Privacy-Preserving Federated Learning of Remote Sensing Image Classification With Dishonest Majority

Zhu, Jiang, Wu, Jun ORCID: https://orcid.org/0000-0003-2483-6980, Bashir, Ali Kashif ORCID: https://orcid.org/0000-0003-2601-9327, Pan, Qianqian ORCID: https://orcid.org/0000-0001-8093-3377 and Yang, Wu (2023) Privacy-Preserving Federated Learning of Remote Sensing Image Classification With Dishonest Majority. IEEE Journal of Selected Topics in Applied Earth Observations and Remote Sensing, 16. pp. 4685-4698. ISSN 1939-1404

Preview

Published Version Available under License Creative Commons Attribution. Download (3MB) | Preview

Abstract

The classification of remote sensing images can give valuable data for various practical applications for smart cities, including urban planning, construction, and water resource management. The federated learning (FL) solution is often adopted to resolve the problems of limited resources and the confidentiality of data in remote sensing image classification. Privacy-preserving federated learning (PPFL) is a state-of-art FL scheme tailored for the privacy-constrained situation. It is required to address safeguarding data privacy and optimizing model accuracy effectively. However, existing PPFL methods usually suffer from model poisoning attacks, especially in the case of dishonest-majority scenarios.

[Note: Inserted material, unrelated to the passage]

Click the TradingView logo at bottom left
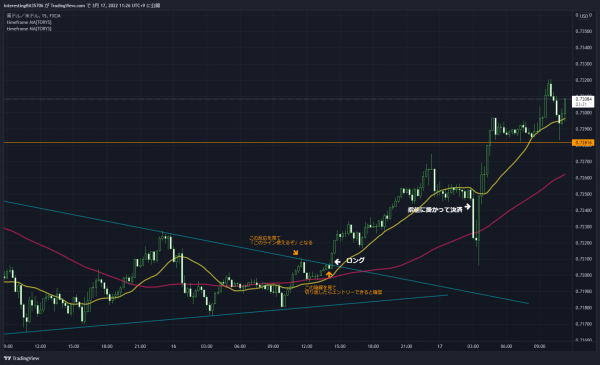The width and height of the screenshot is (600, 365). coord(21,358)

To address this challenge, in this work, we propose a blockchain-empowered PPFL for remote sensing image classification framework with the poisonous dishonest majority, which is able to defend against encrypted model poisoning attacks without compromising users' privacy. Specifically, we first propose the method of proof of accuracy (PoA) aiming to evaluate the encrypted models in an authentic way. Then, we design the secure aggregation framework using PoA, which can achieve robustness in a majority proportion of adversary settings. The experimental results show that our scheme can reach 92.5%, 90.61%, 87.48%, and 81.84% accuracy when the attacker accounts for 20%, 40%, 60%, and 80%, respectively. This is consistent with the FedAvg accuracy when only benign clients own the corresponding proportion of data. The experiment results demonstrate the proposed scheme's superiority in defending against model poisoning attacks.